PROBLEM -
Pull out each line of the data below that contains the string "answer", counting a line only when its letters match that string in case.

DATA EXCERPTS -

+-------+

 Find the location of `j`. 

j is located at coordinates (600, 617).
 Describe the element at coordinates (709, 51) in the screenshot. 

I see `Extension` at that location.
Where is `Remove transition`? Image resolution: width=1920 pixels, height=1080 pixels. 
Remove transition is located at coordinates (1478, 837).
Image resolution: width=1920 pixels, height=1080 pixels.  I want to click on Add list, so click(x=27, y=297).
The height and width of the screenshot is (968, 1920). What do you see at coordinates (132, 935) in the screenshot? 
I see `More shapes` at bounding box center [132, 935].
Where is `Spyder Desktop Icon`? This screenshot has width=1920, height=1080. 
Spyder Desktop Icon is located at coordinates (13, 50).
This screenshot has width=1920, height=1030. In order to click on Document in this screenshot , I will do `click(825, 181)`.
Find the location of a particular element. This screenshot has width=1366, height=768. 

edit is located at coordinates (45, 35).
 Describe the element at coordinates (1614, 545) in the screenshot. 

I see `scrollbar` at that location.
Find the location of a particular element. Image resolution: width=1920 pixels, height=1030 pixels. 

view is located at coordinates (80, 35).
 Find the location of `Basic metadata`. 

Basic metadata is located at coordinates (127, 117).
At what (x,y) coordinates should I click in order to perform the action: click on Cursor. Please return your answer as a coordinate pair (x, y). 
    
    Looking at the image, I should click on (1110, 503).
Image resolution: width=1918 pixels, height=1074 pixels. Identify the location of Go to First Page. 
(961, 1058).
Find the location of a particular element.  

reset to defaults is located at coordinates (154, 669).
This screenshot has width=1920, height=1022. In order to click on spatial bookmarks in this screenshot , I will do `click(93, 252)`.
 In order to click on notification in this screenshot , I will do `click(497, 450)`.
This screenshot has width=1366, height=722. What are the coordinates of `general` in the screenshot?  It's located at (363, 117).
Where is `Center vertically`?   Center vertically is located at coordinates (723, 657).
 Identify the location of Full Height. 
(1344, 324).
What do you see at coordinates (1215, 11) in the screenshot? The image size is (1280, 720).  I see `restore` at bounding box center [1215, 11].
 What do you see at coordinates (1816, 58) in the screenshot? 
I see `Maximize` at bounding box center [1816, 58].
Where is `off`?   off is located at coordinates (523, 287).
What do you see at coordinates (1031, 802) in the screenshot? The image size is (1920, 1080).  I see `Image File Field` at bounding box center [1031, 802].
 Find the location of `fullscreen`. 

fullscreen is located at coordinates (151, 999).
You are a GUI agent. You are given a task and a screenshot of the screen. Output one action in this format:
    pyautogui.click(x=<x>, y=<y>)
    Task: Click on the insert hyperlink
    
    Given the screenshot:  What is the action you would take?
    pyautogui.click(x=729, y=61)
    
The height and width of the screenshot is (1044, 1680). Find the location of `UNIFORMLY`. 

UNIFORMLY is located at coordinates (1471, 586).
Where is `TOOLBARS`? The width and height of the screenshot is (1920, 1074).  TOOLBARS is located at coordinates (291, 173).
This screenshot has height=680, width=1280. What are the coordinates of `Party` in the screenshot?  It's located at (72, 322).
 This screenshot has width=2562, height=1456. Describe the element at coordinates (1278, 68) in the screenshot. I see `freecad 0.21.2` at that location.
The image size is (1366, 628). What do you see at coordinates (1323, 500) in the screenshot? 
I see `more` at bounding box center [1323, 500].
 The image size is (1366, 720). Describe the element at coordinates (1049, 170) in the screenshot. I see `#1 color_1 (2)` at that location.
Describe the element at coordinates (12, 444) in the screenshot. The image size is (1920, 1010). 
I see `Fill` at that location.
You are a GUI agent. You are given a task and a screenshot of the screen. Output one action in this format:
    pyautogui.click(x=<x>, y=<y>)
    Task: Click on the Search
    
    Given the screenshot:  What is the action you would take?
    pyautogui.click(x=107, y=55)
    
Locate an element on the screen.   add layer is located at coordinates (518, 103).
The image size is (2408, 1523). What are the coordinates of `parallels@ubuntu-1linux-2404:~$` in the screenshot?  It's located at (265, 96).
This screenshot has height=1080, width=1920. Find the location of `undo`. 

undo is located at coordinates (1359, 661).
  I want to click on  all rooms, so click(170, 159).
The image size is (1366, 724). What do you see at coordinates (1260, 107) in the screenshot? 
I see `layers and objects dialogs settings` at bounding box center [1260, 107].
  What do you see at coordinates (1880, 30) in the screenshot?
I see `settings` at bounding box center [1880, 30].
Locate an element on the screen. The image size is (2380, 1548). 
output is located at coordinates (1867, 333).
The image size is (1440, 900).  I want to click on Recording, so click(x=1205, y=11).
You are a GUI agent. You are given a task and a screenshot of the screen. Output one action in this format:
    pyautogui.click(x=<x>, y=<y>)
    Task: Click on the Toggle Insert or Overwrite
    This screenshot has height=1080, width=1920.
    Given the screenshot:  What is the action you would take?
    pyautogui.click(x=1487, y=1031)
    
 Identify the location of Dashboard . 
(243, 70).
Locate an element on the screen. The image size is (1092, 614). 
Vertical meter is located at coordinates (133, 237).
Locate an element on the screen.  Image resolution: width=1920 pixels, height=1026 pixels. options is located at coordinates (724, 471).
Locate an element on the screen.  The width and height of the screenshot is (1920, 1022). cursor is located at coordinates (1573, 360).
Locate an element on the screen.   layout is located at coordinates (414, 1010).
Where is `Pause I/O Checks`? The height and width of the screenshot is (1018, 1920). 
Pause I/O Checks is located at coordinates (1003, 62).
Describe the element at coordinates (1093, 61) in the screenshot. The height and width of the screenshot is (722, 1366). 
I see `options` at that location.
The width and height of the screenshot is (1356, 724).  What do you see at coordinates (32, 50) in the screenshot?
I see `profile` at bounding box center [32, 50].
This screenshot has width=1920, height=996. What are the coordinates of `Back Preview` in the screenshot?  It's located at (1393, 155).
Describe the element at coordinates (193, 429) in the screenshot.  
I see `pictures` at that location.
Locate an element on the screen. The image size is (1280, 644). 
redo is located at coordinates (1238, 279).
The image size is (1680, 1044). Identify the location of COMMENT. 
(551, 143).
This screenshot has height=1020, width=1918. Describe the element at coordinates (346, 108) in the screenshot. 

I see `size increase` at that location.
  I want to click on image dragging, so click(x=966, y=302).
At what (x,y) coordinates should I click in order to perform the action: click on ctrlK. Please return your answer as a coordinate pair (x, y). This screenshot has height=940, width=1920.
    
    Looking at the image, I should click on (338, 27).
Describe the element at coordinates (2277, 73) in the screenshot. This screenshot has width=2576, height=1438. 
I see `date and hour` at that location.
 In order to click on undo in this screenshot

+-------+

EXERCISE OUTPUT -
At what (x,y) coordinates should I click in order to perform the action: click on Cursor. Please return your answer as a coordinate pair (x, y). 
At what (x,y) coordinates should I click in order to perform the action: click on ctrlK. Please return your answer as a coordinate pair (x, y). This screenshot has height=940, width=1920.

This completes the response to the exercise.